PAGE EXCERPT
++++++++

Metabolic & longevity

Exercise in a Pill? SLU-PP-332, MOTS-c and 5-Amino-1MQ, Honestly Examined

The dream of a molecule that delivers a workout’s metabolic rewards without the workout is one of longevity’s most seductive ideas. Examined honestly, it lives almost entirely in mice — promising biology, marketing far ahead of the clinic.

Image: Dedebio2015 / Wikimedia Commons, CC BY 4.0
In short

“Exercise mimetics” are molecules — such as SLU-PP-332, MOTS-c and 5-Amino-1MQ — that reproduce some metabolic adaptations of exercise in animal models. The evidence is overwhelmingly preclinical: none has replaced a workout in a human, and some touch pathways (like ERR and cancer) that warrant caution. They are research-use-only reference materials, not approved medicines.

Imagine a pill you could swallow on the sofa that would leave your muscles thinking you had just run ten kilometres — mitochondria multiplying, fat-burning genes switching on, the whole physiology of a workout, minus the sweat. It sounds like a supplement-aisle fantasy, and for the most part it still is. Yet the idea has a serious scientific pedigree. In laboratories from St Louis to Los Angeles, researchers have found real molecules that, in mice, reproduce surprising slices of what exercise does to the body. The field calls them exercise mimetics, and three of them — SLU-PP-332, MOTS-c and 5-Amino-1MQ — have escaped the journals to become some of the most talked-about compounds in longevity circles. The honest story is more interesting, and more sobering, than the marketing.

++++++++

DATA SEGMENT
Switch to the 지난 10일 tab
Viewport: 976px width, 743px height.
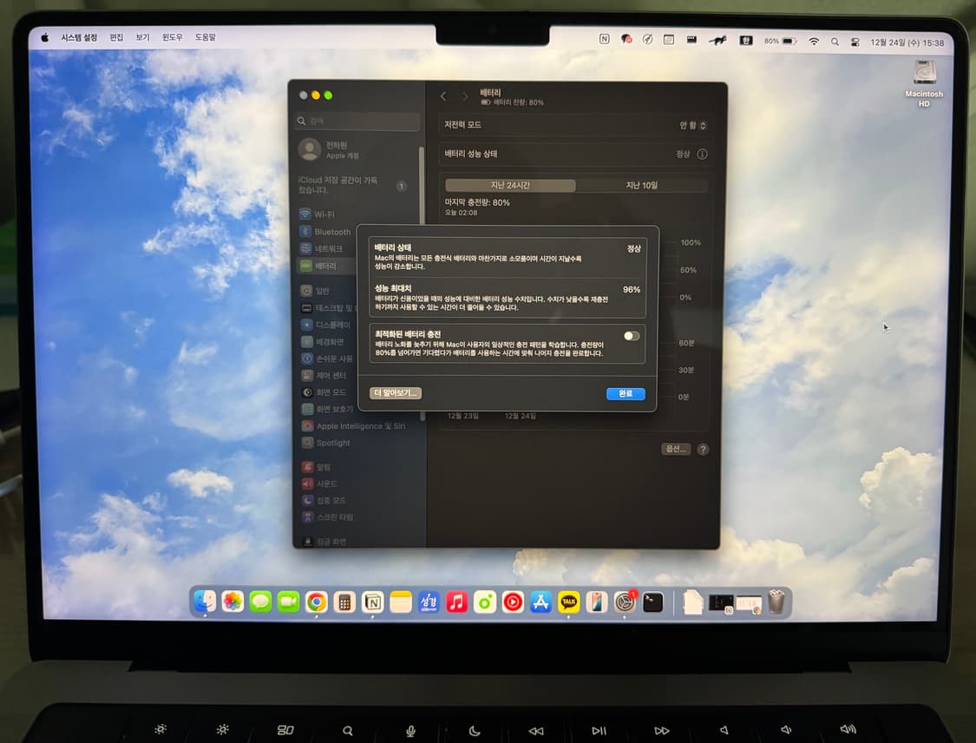(640, 185)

++++++++

QUESTIONS TO ANSWER
**A)** Print the article on exercise mimetics from "Exercise in a Pill?" to "of the clinic.".
**B)** List every compound that the article on exercise mimetics names as an exercise mimetic.
The data were taken from a different source than the article.

RESULTS BY TASK
**A)**
Exercise in a Pill? SLU-PP-332, MOTS-c and 5-Amino-1MQ, Honestly Examined

The dream of a molecule that delivers a workout’s metabolic rewards without the workout is one of longevity’s most seductive ideas. Examined honestly, it lives almost entirely in mice — promising biology, marketing far ahead of the clinic.

**B)**
SLU-PP-332
MOTS-c
5-Amino-1MQ